[Stored records]
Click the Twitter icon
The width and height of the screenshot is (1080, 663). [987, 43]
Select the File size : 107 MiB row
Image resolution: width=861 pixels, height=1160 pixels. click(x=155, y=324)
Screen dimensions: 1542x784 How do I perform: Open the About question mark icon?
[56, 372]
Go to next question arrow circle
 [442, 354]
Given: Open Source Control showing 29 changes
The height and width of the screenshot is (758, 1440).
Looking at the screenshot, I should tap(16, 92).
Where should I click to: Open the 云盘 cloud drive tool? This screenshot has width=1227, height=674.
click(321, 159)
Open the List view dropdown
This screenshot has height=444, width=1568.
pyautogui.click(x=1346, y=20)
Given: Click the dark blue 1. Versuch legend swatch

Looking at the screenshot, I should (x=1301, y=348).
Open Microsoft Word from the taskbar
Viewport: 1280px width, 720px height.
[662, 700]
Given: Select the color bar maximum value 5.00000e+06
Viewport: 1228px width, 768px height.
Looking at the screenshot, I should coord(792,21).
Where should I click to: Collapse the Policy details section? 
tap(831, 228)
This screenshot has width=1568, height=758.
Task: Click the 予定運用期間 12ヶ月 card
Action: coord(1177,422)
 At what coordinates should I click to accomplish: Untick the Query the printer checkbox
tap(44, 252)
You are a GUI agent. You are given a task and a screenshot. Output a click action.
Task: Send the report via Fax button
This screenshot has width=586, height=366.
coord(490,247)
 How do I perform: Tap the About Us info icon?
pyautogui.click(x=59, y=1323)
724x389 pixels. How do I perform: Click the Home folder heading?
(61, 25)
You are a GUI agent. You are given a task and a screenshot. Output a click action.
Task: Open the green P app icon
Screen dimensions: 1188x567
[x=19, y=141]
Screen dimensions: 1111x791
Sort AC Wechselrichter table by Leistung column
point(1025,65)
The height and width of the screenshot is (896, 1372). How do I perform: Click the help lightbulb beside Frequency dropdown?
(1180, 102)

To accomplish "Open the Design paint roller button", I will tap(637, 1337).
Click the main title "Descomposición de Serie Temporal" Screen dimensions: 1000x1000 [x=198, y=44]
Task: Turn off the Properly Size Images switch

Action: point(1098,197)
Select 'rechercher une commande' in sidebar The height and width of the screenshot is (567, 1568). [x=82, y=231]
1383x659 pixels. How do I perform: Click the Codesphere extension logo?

# Problem description
The records must be given again in full, exactly as they were written.

# Exercise result
Click the Twitter icon
The width and height of the screenshot is (1080, 663). [987, 43]
Select the File size : 107 MiB row
Image resolution: width=861 pixels, height=1160 pixels. click(x=155, y=324)
Screen dimensions: 1542x784 How do I perform: Open the About question mark icon?
[56, 372]
Go to next question arrow circle
 [442, 354]
Given: Open Source Control showing 29 changes
The height and width of the screenshot is (758, 1440).
Looking at the screenshot, I should tap(16, 92).
Where should I click to: Open the 云盘 cloud drive tool? This screenshot has width=1227, height=674.
click(321, 159)
Open the List view dropdown
This screenshot has height=444, width=1568.
pyautogui.click(x=1346, y=20)
Given: Click the dark blue 1. Versuch legend swatch

Looking at the screenshot, I should (x=1301, y=348).
Open Microsoft Word from the taskbar
Viewport: 1280px width, 720px height.
[662, 700]
Given: Select the color bar maximum value 5.00000e+06
Viewport: 1228px width, 768px height.
Looking at the screenshot, I should coord(792,21).
Where should I click to: Collapse the Policy details section? 
tap(831, 228)
This screenshot has width=1568, height=758.
Task: Click the 予定運用期間 12ヶ月 card
Action: coord(1177,422)
 At what coordinates should I click to accomplish: Untick the Query the printer checkbox
tap(44, 252)
You are a GUI agent. You are given a task and a screenshot. Output a click action.
Task: Send the report via Fax button
This screenshot has width=586, height=366.
coord(490,247)
 How do I perform: Tap the About Us info icon?
pyautogui.click(x=59, y=1323)
724x389 pixels. How do I perform: Click the Home folder heading?
(61, 25)
You are a GUI agent. You are given a task and a screenshot. Output a click action.
Task: Open the green P app icon
Screen dimensions: 1188x567
[x=19, y=141]
Screen dimensions: 1111x791
Sort AC Wechselrichter table by Leistung column
point(1025,65)
The height and width of the screenshot is (896, 1372). How do I perform: Click the help lightbulb beside Frequency dropdown?
(1180, 102)

To accomplish "Open the Design paint roller button", I will tap(637, 1337).
Click the main title "Descomposición de Serie Temporal" Screen dimensions: 1000x1000 [x=198, y=44]
Task: Turn off the Properly Size Images switch

Action: point(1098,197)
Select 'rechercher une commande' in sidebar The height and width of the screenshot is (567, 1568). [x=82, y=231]
1383x659 pixels. How do I perform: Click the Codesphere extension logo?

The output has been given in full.